🤖 AI Summary
Small language models (SLMs) suffer from “mode mismatch” in tool-augmented systems: due to naming conventions internalized during pretraining, they frequently generate semantically plausible but nonexistent tool names, causing invocation failures. This work proposes a fine-tuning-free paradigm for tool-mode alignment—reconfiguring tool names to align with the SLM’s pretrained knowledge, rather than adapting model parameters.
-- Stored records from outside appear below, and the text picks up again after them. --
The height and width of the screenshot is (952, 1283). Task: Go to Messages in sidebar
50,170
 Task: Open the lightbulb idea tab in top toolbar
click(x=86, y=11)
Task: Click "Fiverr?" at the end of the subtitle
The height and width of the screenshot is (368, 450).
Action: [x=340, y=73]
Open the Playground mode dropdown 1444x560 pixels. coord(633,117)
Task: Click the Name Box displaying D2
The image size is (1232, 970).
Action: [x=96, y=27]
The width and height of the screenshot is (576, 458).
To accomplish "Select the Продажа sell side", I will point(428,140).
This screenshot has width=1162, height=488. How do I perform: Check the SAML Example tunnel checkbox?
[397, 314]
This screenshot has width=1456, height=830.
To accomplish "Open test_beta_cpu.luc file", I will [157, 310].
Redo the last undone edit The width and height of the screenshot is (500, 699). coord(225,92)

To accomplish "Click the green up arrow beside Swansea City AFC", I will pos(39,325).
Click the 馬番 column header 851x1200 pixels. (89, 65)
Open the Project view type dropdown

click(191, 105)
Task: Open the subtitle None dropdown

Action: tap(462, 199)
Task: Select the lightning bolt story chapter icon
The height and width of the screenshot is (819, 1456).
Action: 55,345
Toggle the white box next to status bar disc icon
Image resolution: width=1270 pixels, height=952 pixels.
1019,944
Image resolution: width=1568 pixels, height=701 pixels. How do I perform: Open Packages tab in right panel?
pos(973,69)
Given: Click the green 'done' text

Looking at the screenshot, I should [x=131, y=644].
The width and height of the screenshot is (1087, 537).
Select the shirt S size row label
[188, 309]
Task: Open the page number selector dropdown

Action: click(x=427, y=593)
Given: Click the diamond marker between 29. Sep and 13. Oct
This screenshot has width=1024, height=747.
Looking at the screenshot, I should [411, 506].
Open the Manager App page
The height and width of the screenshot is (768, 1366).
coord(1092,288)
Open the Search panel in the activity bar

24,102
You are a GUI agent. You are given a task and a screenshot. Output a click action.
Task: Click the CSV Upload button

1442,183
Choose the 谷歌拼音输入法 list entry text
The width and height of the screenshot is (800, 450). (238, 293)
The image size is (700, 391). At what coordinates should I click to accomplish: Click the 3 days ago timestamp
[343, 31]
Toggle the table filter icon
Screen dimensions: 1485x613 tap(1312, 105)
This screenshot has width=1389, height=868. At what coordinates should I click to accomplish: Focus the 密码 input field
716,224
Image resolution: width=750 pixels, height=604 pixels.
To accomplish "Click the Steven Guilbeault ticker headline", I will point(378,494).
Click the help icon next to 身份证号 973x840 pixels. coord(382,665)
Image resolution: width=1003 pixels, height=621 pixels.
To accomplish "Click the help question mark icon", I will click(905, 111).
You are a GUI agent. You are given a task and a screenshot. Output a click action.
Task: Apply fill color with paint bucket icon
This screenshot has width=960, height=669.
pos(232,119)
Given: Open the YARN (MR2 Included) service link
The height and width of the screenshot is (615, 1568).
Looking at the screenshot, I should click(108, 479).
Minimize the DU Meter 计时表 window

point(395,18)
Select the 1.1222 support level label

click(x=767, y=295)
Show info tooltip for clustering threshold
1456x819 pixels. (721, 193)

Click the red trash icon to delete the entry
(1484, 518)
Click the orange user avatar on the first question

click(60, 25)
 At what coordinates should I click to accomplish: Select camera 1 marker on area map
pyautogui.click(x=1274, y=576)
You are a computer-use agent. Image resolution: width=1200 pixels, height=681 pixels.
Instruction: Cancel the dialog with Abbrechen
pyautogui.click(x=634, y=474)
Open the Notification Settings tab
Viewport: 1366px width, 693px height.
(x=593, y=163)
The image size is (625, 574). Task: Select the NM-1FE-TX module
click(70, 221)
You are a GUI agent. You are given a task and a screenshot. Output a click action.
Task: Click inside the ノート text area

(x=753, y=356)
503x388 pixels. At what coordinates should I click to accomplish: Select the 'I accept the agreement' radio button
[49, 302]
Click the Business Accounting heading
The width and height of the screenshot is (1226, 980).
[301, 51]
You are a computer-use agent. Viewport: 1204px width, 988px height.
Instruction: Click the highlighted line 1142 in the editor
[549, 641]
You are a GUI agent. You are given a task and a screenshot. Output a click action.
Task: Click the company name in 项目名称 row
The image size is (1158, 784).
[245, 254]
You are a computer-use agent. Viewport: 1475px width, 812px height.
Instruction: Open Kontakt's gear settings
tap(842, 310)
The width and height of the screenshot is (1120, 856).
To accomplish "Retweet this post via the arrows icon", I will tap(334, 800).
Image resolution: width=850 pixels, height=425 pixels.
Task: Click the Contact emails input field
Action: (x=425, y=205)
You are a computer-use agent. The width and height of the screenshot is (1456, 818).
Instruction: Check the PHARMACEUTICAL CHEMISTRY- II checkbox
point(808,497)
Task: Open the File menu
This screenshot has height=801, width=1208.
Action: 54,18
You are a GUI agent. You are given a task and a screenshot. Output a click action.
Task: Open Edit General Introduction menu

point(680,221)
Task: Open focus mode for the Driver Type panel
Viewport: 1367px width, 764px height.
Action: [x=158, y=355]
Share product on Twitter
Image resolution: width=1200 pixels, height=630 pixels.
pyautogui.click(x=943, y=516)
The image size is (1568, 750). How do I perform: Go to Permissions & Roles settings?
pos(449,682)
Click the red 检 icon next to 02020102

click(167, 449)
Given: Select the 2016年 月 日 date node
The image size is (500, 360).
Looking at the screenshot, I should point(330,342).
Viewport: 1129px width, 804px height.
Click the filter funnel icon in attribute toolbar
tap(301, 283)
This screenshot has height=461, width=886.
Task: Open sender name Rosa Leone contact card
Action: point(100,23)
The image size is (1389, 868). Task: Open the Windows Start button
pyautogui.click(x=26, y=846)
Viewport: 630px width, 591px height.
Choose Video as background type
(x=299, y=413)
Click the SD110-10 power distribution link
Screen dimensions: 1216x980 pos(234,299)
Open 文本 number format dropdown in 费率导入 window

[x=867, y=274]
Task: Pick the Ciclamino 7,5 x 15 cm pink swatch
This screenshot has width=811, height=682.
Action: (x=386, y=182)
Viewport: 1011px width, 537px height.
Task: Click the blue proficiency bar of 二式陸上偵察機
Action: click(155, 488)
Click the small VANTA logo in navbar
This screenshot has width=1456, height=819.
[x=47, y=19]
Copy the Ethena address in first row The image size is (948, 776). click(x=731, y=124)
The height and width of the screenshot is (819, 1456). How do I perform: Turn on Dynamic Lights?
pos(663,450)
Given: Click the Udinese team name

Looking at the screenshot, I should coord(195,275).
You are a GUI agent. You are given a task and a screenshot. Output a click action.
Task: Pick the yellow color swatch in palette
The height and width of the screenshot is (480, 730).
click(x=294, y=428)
Crucially, we repurpose the *peakedness* signal from contamination detection to quantify name familiarity, enabling selection of candidate names with high output concentration and thereby substantially mitigating hallucination. Evaluated on MetaTool and RoTBench, our approach improves accuracy by up to 17 percentage points and reduces mode-mismatch errors by 80%, achieving performance competitive with large language models while incurring minimal computational overhead.
📝 Abstract
Small language models (SLMs) offer significant computational advantages for tool-augmented AI systems, yet they struggle with tool-use tasks, particularly in selecting appropriate tools and identifying correct parameters. A common failure mode is schema misalignment: models hallucinate plausible but non-existent tool names that reflect naming conventions internalized during pretraining but absent from the provided tool schema. Rather than forcing models to adapt to arbitrary schemas, we propose adapting schemas to align with models'pretrained knowledge. We introduce PA-Tool (Pretraining-Aligned Tool Schema Generation), a training-free method that leverages peakedness-a signal from contamination detection indicating pretraining familiarity-to automatically rename tool components. By generating multiple candidates and selecting those with highest output concentration across samples, PA-Tool identifies pretrain-aligned naming patterns. Experiments on MetaTool and RoTBench show improvements of up to 17% points, with schema misalignment errors reduced by 80%. PA-Tool enables small models to approach state-of-the-art performance while maintaining computational efficiency for adaptation to new tools without retraining. Our work demonstrates that schema-level interventions can unlock the tool-use potential of resource-efficient models by adapting schemas to models rather than models to schemas.